**** Given text ****

Scala.js Workshop

A workshop to get you introduced to the basic concepts of Scala.js

by David Stibbe.

Requirements

• Required knwoledge: scala and SBT (minimal)
• Tooling:
  • JDK 8
  • Scala 2.11.7
  • SBT 0.13.8
  • Git
  • Terminal
  • IDE (Eclipse, Intellij)
  • Browser

Evening 1: Basics and frontend

1- Standalone App

In this first exercise we will create a 'Hello World' app that will run from the command line.

Purpose

• Getting first hands-on experience with scala-js, which will not differ from scala
• Setting up the project structure

Exercise 1

• Open the following file in your editor:

    src/main/scala/quintor/exercise1/MainApp

and add the following in the main() method

    println("Hello world")

****

Work to complete =
(1) Return the rows verbatim, from the line containing "Image resolution: width=1512" through the final row, both included.
(2) Carry the Scala.js workshop text forward from the point where it stops.

**** Material to process ****

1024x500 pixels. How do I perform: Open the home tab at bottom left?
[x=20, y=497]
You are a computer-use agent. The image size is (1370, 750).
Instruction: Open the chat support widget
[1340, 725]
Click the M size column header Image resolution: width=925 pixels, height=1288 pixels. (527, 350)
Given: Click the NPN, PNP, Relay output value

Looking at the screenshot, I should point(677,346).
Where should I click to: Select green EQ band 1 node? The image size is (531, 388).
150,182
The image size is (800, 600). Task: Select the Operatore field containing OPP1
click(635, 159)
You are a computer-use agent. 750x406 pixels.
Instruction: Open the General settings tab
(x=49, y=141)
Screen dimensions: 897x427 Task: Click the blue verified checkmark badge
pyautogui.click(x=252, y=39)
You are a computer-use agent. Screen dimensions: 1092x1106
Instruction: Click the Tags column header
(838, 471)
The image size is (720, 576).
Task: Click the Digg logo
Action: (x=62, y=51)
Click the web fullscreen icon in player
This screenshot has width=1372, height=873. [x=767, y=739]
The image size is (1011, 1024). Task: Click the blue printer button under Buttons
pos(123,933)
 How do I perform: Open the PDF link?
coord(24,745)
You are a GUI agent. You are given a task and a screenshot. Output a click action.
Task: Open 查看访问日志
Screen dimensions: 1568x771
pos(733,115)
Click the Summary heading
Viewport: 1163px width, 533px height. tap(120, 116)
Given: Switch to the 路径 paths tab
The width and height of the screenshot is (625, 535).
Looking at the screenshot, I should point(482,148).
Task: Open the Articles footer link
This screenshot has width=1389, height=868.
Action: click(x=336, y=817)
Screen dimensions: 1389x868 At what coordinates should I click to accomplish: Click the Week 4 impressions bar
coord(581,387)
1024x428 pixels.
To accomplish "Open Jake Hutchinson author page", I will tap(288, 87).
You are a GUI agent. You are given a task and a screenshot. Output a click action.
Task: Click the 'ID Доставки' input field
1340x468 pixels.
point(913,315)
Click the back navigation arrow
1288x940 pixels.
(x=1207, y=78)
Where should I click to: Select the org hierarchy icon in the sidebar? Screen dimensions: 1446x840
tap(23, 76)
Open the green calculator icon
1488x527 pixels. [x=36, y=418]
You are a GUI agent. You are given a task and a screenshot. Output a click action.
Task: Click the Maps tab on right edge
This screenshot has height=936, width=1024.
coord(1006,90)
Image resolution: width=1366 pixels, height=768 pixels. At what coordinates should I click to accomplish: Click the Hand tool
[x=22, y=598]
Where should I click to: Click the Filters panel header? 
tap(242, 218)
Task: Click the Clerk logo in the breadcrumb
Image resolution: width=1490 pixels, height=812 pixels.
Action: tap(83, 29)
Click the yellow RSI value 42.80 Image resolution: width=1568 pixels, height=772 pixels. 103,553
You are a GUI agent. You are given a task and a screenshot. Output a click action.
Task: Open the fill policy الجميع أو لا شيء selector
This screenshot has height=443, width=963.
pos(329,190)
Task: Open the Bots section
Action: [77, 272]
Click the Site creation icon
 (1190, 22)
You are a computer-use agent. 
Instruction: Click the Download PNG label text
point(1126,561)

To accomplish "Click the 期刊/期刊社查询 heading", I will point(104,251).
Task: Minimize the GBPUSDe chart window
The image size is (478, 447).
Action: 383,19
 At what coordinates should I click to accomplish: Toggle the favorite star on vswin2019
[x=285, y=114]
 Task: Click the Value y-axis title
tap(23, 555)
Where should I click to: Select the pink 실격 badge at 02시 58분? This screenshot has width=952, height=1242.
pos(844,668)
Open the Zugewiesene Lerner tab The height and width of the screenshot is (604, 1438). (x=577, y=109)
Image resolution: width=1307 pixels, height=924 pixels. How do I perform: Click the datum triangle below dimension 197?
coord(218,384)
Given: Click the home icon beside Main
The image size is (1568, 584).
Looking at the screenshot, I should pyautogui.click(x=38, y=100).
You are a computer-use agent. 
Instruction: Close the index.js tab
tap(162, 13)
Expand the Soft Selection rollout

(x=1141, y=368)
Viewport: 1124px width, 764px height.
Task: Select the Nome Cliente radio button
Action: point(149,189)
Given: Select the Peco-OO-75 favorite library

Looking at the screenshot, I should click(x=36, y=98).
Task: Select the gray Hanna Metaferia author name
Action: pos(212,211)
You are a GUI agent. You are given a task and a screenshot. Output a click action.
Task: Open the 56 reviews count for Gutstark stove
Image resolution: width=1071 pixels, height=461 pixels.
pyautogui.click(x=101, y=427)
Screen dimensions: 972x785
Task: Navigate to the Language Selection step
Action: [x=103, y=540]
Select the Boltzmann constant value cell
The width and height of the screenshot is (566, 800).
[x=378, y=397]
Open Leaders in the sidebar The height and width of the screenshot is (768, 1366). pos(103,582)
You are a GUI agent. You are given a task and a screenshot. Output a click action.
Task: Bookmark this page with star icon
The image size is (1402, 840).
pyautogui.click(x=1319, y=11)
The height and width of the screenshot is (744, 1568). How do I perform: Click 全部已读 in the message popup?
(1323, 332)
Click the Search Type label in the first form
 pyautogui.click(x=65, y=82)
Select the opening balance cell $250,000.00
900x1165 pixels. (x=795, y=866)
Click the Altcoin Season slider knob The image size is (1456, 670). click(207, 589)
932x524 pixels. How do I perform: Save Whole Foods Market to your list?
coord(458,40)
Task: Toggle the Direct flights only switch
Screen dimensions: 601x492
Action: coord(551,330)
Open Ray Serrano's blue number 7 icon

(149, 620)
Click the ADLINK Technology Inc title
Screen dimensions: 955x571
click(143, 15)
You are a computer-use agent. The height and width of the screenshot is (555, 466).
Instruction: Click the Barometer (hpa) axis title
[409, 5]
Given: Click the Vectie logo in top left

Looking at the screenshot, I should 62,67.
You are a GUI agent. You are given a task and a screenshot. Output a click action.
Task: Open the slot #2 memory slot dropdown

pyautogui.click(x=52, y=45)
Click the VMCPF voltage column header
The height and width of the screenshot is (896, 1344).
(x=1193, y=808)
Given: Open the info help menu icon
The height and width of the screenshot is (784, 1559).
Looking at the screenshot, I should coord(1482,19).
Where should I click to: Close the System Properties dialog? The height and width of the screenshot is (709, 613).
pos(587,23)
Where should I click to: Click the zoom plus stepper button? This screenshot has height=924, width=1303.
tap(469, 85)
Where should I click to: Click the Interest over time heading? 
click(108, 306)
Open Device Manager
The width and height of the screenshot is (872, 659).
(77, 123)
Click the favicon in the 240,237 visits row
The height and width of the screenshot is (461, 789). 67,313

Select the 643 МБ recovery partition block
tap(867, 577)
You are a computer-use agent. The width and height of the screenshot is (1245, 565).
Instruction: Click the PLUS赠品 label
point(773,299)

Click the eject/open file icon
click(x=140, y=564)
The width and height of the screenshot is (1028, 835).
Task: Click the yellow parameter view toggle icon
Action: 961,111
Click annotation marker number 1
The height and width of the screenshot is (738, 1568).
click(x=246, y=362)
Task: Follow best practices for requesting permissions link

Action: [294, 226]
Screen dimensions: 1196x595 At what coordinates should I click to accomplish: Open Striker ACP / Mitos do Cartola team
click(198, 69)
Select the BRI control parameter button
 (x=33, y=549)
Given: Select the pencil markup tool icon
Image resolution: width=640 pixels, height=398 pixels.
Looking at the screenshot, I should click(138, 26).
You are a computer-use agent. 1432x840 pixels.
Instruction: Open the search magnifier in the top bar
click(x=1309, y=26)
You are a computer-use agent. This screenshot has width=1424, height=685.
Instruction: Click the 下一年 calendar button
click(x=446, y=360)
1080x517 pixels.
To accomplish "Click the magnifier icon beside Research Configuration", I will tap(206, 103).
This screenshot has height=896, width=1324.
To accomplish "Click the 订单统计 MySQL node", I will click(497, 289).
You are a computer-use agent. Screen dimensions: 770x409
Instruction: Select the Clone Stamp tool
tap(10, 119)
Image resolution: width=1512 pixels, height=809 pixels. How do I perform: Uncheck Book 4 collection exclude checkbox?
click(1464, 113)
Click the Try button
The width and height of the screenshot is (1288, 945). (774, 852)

****

The answers =
(1)
Image resolution: width=1512 pixels, height=809 pixels. How do I perform: Uncheck Book 4 collection exclude checkbox?
click(1464, 113)
Click the Try button
The width and height of the screenshot is (1288, 945). (774, 852)

(2)
• Then run from the project root:

   cd 1-standalone
   sbt run

. This produce the following output:

Java HotSpot(TM) 64-Bit Server VM warning: ignoring option MaxPermSize=256m; support was removed in 8.0
[info] Loading project definition from D:\dstibbe\projects\workshop\scalajs\exercises\1-standalone\project
[info] Set current project to standalone (in build file:/D:/dstibbe/projects/workshop/scalajs/exercises/1-standalone/)
[info] Updating {file:/D:/dstibbe/projects/workshop/scalajs/exercises/1-standalone/}root-1-standalone...
[info] Resolving org.eclipse.jetty#jetty-continuation;8.1.16.v20140903 ...
[info] Done updating.
[info] Compiling 1 Scala source to D:\dstibbe\projects\workshop\scalajs\exercises\1-standalone\target\scala-2.11\classes...
[info] Running quintor.exercise1.MainApp
Hello world
[success] Total time: 4 s, completed 3-mrt-2016 14:48:58

As you can see, it prints 'Hello World' to the command line.

Explanation

The app you just modified extends JSApp. The sbt plugin recognizes top-level objects extending JSApp, and runs their main method when sbt run is executed.

The app is actually run in a JavaScript engine (Rhino). You can check this by executing

sbt "last run"

(don't forget the quotes) which shows the logging of the last sbt run command. At the end of the log, you'll see:

...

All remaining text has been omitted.